Você sabe que alguém é legal quando o nome dela é Blue. Simplesmente Blue. Ninguém acreditava, então ela sempre andava com o RG em mãos, pronta para calar a boca de todos os descrentes.

Blue era a única que trouxera um pequeno caderno de anotações, como se acreditasse fielmente que alguma coisa naquela reunião seria útil. Estava debruçada para frente, parecendo entretida pela nova discussão. Sua pele era muita branca e os cabelos eram muito escuros. Caíam até bem abaixo dos ombros em ondas não muito perfeitas. Os olhos azuis estavam cravados em Phoebe, apesar de eu saber que ela usava lente de contato. Mas xiu, segredo. Ela usava uma camiseta onde se podia ler “Maybe I’m the shot in the dark and you’re the morning light” — frase que eu tinha quase certeza de que era de uma música do All Time Low —, além de calça jeans e tênis Converse azuis.

—... Quero dizer, eles simplesmente se conhecem, e aí tem a coisa toda de amor à primeira vista e tal — continuou ela, confiante. — Eles sequer sabiam o nome um do outro.
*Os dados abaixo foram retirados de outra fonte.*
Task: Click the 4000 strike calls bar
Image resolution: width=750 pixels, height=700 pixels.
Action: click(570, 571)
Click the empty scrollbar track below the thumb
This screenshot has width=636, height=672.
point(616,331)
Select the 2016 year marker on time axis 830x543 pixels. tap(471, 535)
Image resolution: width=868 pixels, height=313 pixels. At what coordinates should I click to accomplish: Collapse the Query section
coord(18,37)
E se alguém está pensando em citar “O que há em um nome?” para mim agora, pare. E aí eles se casam. E morrem. E é tudo simplesmente rápido demais.

— É isso que o Movimento Romântico fazia — murmurei.

Blue cravou os olhos artificialmente azuis em mim, balançando um lápis grafite perto dos lábios cheios retocados com batom rosa claro.

— O que disse?

Notei que eu só falara com ela uma vez, e foi quando sem querer descobri que ela usava lentes de contato. Nos ignorávamos desde então, e não era por opção minha. Arrependi-me de ter aberto a boca, mas aí já era tarde demais.

— Os românticos trabalhavam com a ideia de utopia — continuei, forçando-me a não desviar o olhar. — Por isso Romeu e Julieta morrem. Não existe felizes para sempre. Se eles fossem viver juntos, Julieta descobriria que Romeu ronca muito. Que não escova os dentes frequentemente. Romeu notaria a mania de limpeza enlouquecida de Julieta, e não seria mais perfeito. Não seria mais utopia. Por isso eles morrem. Para que o amor não se esvaia.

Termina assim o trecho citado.